Hay una diferencia concreta entre tener un público y tener un show propio. Luana Figueredo construyó lo primero durante cinco años de singles, colaboraciones y escenarios prestados. El 17 de abril en Niceto Club llegó lo segundo: La Noche Azul, su primera presentación diseñada de principio a fin alrededor de su música, su comunidad y su identidad artística, sin el nombre de otro artista encabezando el cartel.

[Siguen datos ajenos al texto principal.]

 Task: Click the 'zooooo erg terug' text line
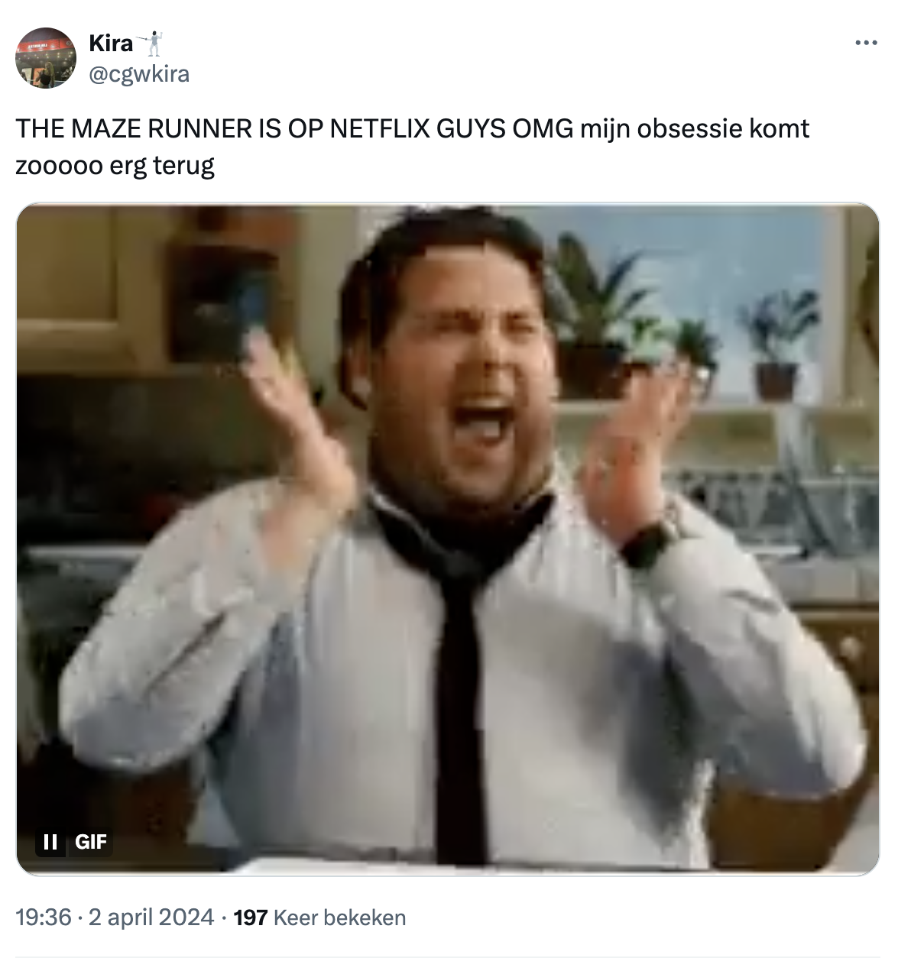pyautogui.click(x=115, y=165)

El show llega tras un año en el que lanzó “Que alguien me diga” junto a Jay Wheeler y “¿Cómo pudiste?” junto a Karen Méndez, además de consolidar su presencia como telonera en escenarios de peso. Esa combinación —colaboraciones con artistas establecidos más exposición sostenida en giras ajenas— es el camino más frecuente para artistas emergentes en la escena urbana argentina, y Figueredo lo recorrió con una consistencia que no siempre se traduce en visibilidad propia. Niceto Club, con su capacidad de algunos cientos de personas y su historia como sala de referencia en el circuito porteño, es el escalón lógico siguiente: lo suficientemente grande para ser un hito, lo suficientemente íntimo para que el primer show propio no sea una apuesta desproporcionada.

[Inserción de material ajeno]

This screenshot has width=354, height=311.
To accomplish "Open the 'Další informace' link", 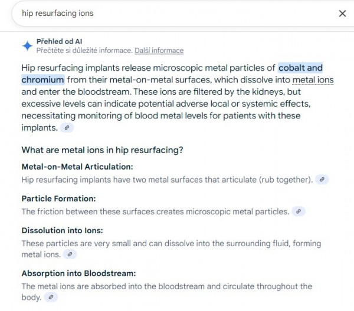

Su historia en los escenarios como telonera incluye el Disciplina Tour de Lali en ciudades como Córdoba, Santa Fe, Mendoza y el estadio Vélez, los dos Movistar Arena de Karol G en el Bichota Tour y los dos Movistar Arena de Nicki Nicole. Es un currículum de soporte que tiene valor real: aprender a tocar frente a miles de personas que no fueron a verte, en salas donde el margen de error es mínimo, es una escuela que no todos los artistas emergentes tienen acceso. Que esa experiencia derive en un show propio tiene una lógica que va más allá del mérito artístico — es también una lectura correcta del momento.
Su trabajo está producido junto a Estani, con quien construyó un camino independiente de singles y colaboraciones desde 2021. El catálogo que llevó a Niceto incluye “¿Será mi culpa?” — el tema que la ubicó en el radar con su remix junto a Luck Ra y Seven Kayne — y una serie de colaboraciones recientes que apuntan a ampliar su alcance sin abandonar el territorio emocional que define su estilo: baladas de desamor con producción pop urbana, escritas desde adentro y sin demasiados rodeos. “Que alguien me diga” superó los 2 millones de streams y generó impacto viral en TikTok antes de su lanzamiento formal, lo que dice algo sobre cómo funciona su relación con el público: orgánica, acumulativa, construida desde las plataformas hacia arriba.
La Noche Azul no es el cierre de un proceso sino una primera marca en el mapa. Lo que viene después — si hay segunda fecha propia, si hay disco, si el Niceto deriva en algo más grande — es la parte que todavía no está escrita.